(Collected data)
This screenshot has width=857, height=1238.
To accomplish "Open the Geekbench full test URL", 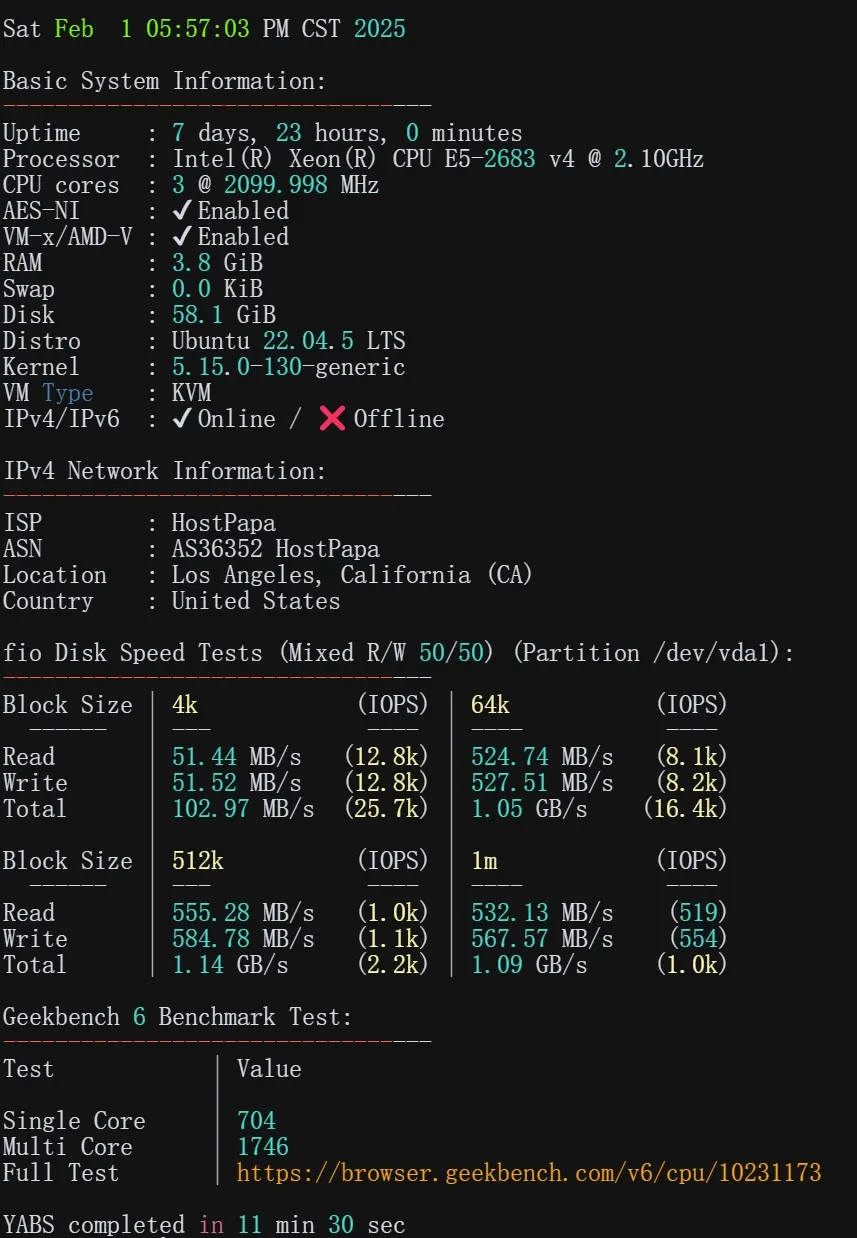I will [529, 1173].
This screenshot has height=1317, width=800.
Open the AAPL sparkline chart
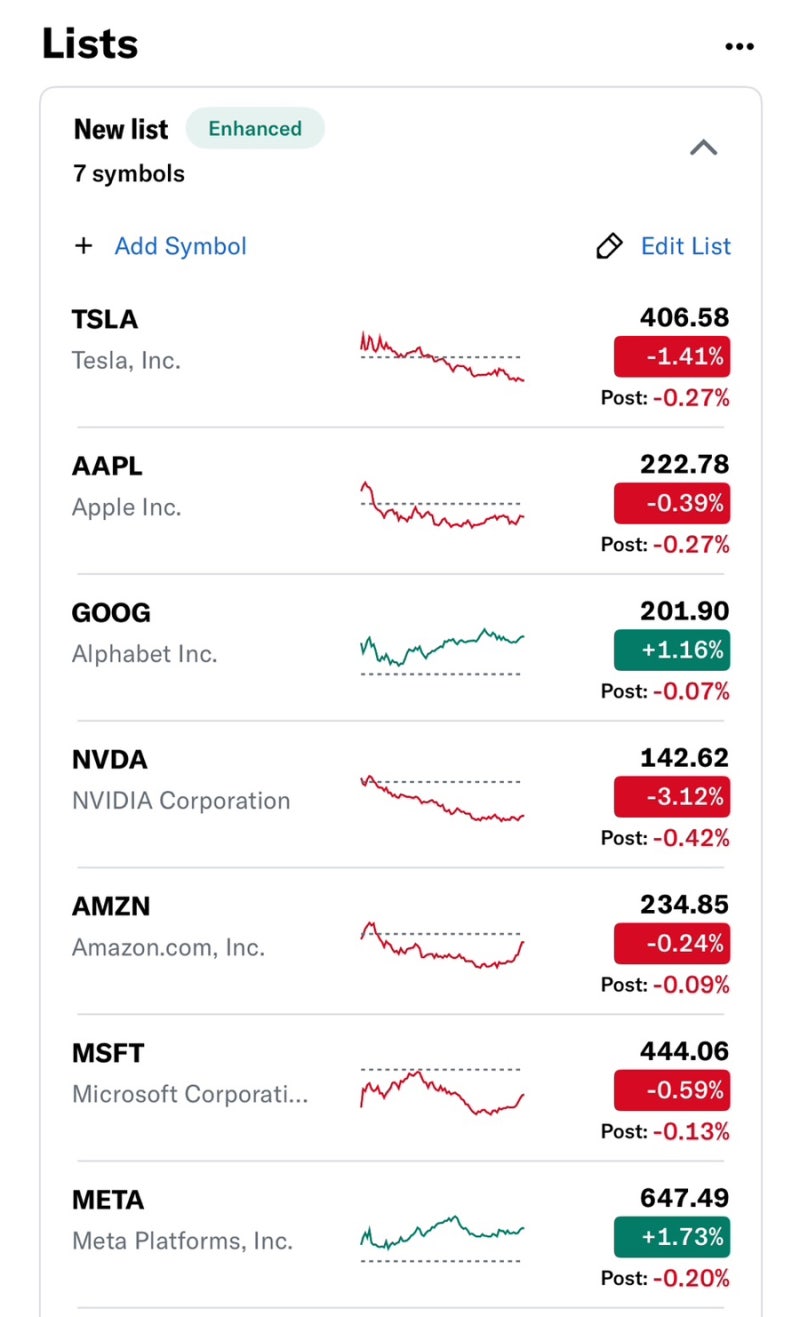(x=441, y=505)
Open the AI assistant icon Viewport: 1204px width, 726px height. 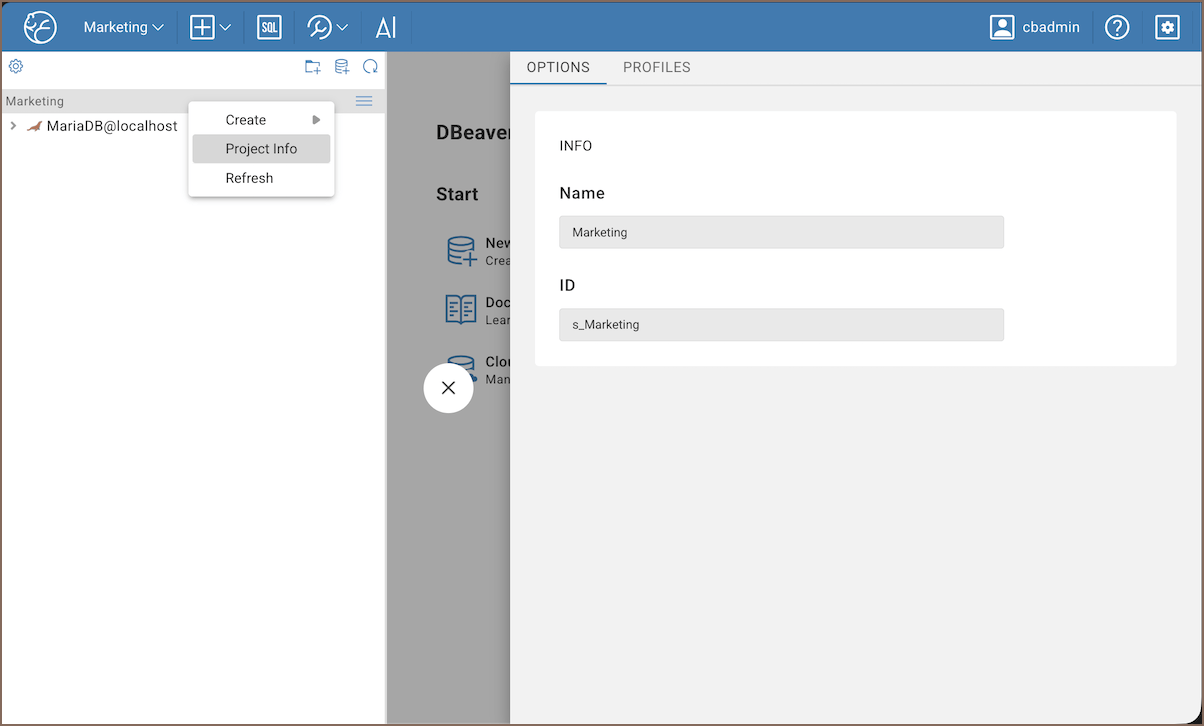click(x=386, y=27)
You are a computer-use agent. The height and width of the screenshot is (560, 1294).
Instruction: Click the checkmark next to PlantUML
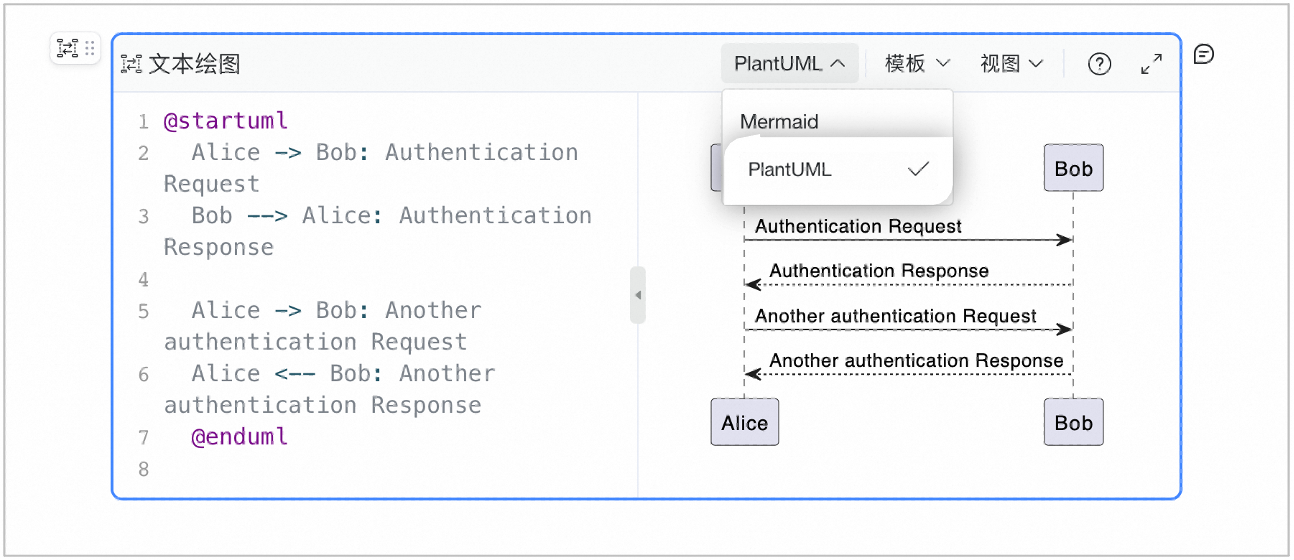click(x=918, y=169)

◆ **TASK STATEMENT**
The lines to be quoted run from the line containing "You are a computer-use" through the end of the entries above, both included; quote them exactly and leave out any pictures.

◆ **OUTPUT FOR THIS TASK**
You are a computer-use agent. The height and width of the screenshot is (560, 1294).
Instruction: Click the checkmark next to PlantUML
click(x=918, y=169)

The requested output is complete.